>> START STORED ROWS

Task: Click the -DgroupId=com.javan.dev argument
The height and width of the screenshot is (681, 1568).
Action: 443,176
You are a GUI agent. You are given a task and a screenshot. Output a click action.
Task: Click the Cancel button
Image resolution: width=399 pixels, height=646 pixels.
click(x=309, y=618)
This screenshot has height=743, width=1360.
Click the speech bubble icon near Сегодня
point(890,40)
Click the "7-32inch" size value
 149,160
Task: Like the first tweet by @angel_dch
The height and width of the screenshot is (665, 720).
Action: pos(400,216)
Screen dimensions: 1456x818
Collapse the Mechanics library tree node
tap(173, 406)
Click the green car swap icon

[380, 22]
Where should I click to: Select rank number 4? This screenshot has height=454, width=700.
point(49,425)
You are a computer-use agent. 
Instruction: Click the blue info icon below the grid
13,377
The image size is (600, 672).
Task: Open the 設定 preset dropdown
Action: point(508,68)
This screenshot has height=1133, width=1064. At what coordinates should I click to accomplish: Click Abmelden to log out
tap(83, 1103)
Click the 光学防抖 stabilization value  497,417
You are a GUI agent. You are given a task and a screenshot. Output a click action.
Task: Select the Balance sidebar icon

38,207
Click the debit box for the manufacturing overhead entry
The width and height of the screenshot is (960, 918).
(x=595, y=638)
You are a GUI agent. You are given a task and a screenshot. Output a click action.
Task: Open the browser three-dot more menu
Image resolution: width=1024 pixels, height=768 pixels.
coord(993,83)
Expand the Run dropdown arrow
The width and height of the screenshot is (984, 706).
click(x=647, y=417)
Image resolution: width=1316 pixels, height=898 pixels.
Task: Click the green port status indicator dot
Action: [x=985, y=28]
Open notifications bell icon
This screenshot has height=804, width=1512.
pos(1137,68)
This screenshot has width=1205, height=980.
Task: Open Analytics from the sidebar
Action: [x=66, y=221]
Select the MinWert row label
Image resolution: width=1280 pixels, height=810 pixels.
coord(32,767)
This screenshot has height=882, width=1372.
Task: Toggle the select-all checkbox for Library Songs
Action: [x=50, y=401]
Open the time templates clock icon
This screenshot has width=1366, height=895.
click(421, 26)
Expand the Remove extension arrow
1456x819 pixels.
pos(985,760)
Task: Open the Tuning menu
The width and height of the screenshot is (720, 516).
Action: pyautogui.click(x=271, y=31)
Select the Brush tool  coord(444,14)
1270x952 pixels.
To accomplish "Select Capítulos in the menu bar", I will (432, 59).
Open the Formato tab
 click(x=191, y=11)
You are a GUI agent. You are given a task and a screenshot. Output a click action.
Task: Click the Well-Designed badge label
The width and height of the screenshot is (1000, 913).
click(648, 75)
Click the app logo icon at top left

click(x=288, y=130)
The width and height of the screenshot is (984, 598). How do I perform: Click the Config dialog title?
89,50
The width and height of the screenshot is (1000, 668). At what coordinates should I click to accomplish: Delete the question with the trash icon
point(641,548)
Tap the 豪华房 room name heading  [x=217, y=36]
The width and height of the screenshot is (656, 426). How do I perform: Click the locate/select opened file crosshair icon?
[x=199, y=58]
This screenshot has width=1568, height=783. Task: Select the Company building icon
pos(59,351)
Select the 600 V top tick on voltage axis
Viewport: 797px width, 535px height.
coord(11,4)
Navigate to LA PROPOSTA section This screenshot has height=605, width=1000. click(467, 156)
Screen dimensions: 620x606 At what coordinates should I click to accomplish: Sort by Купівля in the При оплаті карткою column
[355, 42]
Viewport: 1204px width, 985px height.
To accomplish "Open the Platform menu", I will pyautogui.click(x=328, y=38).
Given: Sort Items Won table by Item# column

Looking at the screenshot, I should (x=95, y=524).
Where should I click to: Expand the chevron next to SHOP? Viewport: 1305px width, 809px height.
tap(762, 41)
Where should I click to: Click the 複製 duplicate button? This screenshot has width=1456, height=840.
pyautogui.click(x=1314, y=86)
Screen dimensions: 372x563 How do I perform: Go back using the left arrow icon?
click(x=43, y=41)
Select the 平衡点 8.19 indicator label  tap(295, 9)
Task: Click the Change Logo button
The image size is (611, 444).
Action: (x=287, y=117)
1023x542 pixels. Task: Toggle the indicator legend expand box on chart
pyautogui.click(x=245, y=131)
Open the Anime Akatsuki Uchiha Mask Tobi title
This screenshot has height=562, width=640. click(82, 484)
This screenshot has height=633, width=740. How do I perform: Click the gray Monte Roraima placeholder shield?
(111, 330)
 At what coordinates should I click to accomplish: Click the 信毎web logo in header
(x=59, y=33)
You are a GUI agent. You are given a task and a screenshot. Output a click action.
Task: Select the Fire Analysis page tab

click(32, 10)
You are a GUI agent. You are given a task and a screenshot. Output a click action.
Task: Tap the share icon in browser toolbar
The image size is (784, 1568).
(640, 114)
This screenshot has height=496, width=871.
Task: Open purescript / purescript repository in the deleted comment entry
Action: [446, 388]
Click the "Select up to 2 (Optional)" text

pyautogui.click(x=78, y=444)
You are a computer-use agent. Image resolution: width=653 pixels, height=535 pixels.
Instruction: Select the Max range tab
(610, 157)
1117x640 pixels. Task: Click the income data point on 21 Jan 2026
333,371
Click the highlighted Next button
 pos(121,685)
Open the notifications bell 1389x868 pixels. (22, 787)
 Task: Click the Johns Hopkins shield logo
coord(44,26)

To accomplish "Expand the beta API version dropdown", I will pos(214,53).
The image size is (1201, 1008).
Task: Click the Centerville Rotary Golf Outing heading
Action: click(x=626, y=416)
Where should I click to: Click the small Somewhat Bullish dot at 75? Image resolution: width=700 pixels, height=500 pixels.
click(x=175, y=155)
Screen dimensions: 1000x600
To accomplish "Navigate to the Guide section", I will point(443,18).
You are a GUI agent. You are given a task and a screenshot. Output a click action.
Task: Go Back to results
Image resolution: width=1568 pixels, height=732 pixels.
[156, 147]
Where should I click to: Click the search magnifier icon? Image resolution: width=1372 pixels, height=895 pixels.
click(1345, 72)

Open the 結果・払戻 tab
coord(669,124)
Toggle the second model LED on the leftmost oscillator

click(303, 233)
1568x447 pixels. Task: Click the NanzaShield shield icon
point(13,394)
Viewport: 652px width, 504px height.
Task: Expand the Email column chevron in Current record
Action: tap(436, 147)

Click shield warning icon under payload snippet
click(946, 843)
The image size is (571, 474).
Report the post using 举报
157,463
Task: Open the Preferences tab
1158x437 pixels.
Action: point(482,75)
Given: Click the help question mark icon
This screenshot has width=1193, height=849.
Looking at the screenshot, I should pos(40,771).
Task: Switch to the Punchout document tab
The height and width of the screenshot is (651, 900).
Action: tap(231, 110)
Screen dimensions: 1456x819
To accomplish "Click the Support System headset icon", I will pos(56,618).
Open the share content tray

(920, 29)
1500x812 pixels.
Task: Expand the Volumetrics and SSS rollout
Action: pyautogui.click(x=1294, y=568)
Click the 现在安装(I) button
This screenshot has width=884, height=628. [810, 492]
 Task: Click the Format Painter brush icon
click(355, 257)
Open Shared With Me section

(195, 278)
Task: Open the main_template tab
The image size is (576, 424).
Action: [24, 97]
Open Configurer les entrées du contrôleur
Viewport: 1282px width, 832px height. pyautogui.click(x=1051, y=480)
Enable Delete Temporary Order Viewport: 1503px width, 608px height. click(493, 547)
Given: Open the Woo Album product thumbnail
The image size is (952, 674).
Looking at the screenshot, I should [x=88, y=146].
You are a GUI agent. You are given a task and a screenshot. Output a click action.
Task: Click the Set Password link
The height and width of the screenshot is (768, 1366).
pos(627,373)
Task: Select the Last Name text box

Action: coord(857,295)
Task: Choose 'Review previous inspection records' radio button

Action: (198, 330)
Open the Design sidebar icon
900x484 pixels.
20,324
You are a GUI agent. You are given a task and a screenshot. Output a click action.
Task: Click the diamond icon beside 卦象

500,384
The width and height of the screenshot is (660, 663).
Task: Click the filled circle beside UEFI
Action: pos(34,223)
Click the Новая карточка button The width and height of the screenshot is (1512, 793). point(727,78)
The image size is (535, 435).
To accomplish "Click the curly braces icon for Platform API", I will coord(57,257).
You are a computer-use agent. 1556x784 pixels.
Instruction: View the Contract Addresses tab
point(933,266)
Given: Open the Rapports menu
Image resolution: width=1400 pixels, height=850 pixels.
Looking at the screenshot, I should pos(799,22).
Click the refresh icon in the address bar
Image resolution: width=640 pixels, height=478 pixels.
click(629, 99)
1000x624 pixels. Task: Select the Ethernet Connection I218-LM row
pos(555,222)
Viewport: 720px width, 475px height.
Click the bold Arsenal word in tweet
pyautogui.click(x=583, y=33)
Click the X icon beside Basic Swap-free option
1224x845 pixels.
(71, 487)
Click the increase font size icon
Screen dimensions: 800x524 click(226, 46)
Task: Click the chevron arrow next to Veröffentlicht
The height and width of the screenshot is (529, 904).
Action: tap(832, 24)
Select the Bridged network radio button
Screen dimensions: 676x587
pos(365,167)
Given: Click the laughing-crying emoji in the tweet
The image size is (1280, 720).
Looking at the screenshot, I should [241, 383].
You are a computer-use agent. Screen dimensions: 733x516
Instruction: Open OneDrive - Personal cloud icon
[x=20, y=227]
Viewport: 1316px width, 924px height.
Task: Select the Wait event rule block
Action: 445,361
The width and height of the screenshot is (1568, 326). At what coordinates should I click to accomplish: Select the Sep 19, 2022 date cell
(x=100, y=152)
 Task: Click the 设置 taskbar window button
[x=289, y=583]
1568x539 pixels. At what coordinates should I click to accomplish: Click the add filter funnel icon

>> END STORED ROWS

◆ EXERCISE ◆
Pick out every line in the rows above that contains the string "question", matching case exactly, and copy each one.

◆ THE ANSWER ◆
The width and height of the screenshot is (1000, 668). At what coordinates should I click to accomplish: Delete the question with the trash icon
Given: Click the help question mark icon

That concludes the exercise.